まるで事前に、ムースが今、何を質問しようとしたのかを知っていたかのような口ぶりだ。
いや、今の質問が分かっているのなら、シャンプーの質問だって分かっていたはずだ。なんせ彼女は今日ココで乱馬たちと自分が話しをするということが見えているくらいなのだから。

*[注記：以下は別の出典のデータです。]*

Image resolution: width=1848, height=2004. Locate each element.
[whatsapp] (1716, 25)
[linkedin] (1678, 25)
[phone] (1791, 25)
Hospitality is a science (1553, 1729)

それなのに、ムースの質問だけはこのような形で回答をした。
・・・これには何か意味があるのだろうか?
ムースは勿論のこと、乱馬達も不思議で仕方がない。
「未来を見る力ってえのはすげえもんだな」
「不思議だな」
「いやー、何か怖いなあ。でも便利っちゃあ便利やね」
乱馬、右京、良牙はそれに対して特に深くは考えずに、そんな事を言いながらお互いの顔を見合っているが、
「・・・それはどういう意味じゃ」
ムースに至っては、明らかに表情を強張らせミコトをじっと見据えていた。
シャンプーも、その様子を見守っている。
ミコトは、そんなムースの瞳をまっすぐ、見つめ返した。
ムースがその瞳に怯むことなくミコトを睨み付けると、
「・・・明日、正午にここに来なさい。そうすれば全てが明らかになる」
「明日の正午?それはどういう意味じゃ。明日の正午に、おぬしに会いに来いということか?」
「・・・来れば分る」
ミコトはそういって、口を閉ざしてしまった。
それ以降は、ムースが何を聞いてもミコトは語ろうとはしなかった。
どうやら、「これ以上はもう本当に話すつもりはない」という、彼女の無言の主張のようだ。
「・・・」
ミコトがそうする以上、これ以上は何かを聞き出すのは難しいだろう。
取り合えず、明日の正午にココに来れば全てが分かるというのなら、それに従うのが一番だ。
乱馬たちもそれ以上はミコトに何も聞かず、すっきりとしない部分もあるにはあるが、アンティークショップを後にした。
そして、あかねが待つ東風の医院へと戻っていった。